En estos veinte años de régimen chavista-madurista, los venezolanos que creemos en la democracia hemos votado, nos hemos abstenido de votar, hemos marchado, protestado, le hemos cerrado el paso a una reforma constitucional totalitaria y excluyente y demostrado al mundo que deseamos continuar viviendo en democracia, en libertad y en una sociedad pluralista y abierta a todas las corrientes del pensamiento universal, de ahí el apoyo internacional recibido.

Pero el régimen ha cerrado sus ojos y oídos a ese clamor absolutamente mayoritario del país y ya del mundo. Lo último que ha estado haciendo el venezolano es huir de su tierra, lo que nunca pensé que haría.

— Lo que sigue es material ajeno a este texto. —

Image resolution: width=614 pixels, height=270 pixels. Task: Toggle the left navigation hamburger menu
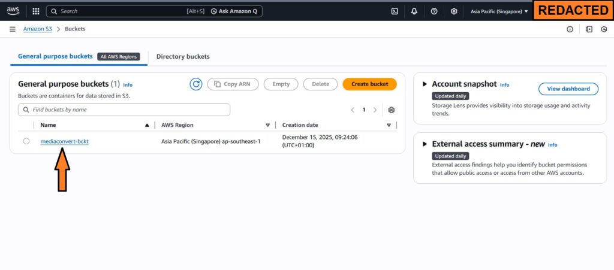coord(13,29)
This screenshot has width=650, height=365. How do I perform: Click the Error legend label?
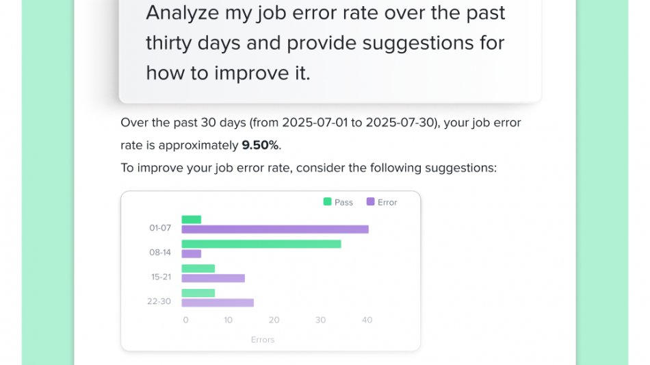pos(387,202)
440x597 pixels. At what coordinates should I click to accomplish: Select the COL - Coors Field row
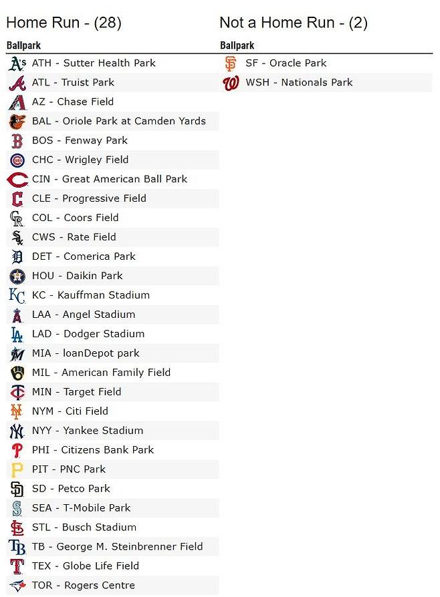tap(75, 218)
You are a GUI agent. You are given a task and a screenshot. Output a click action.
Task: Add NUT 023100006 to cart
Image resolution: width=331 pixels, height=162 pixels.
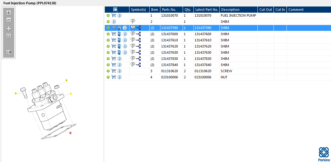(x=114, y=77)
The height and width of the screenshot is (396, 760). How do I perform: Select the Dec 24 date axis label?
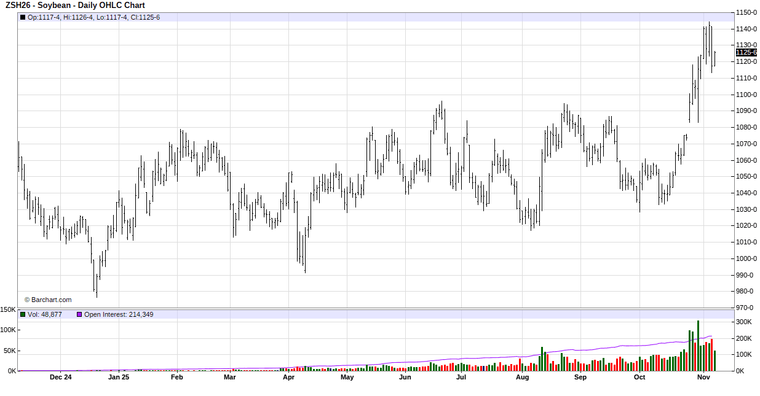click(x=61, y=377)
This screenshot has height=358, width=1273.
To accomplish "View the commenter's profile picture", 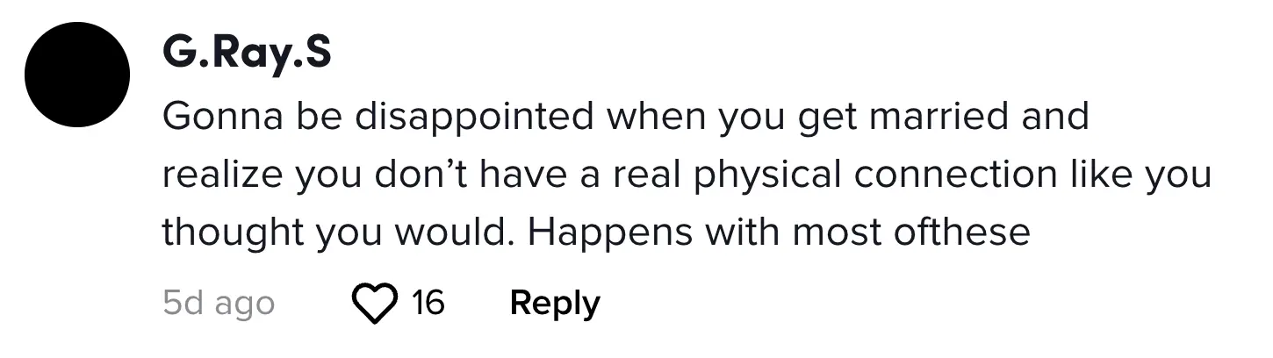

Hoy Venezuela está dispersa en muchas partes del planeta, los que se han ido, añoran su patria y su gente, pero la añoran como siempre fue, alegre, cordial, amable, incluyente, respetuosa del derecho ajeno y dispuesta a trabajar en unidad para los logros que beneficien al bien común.

La actitud asumida por el régimen sería la gran culpable de una solución violenta y no democrática para nuestros males actuales, pero me siento obligado a advertir a la oposición que la falta de unidad en los factores adversos al régimen, puede ser también culpable de salidas fácticas indeseables.

Por cierto, me permito advertir que unidad de la oposición no es pensamiento único ni línea partidista a seguir a ciegas, es remar todos hacia un objetivo común que es liberar a Venezuela, pero respetando las diferencias de todos los que sumemos fuerzas para el rescate de la patria. Eso sería lo que hay que hacer.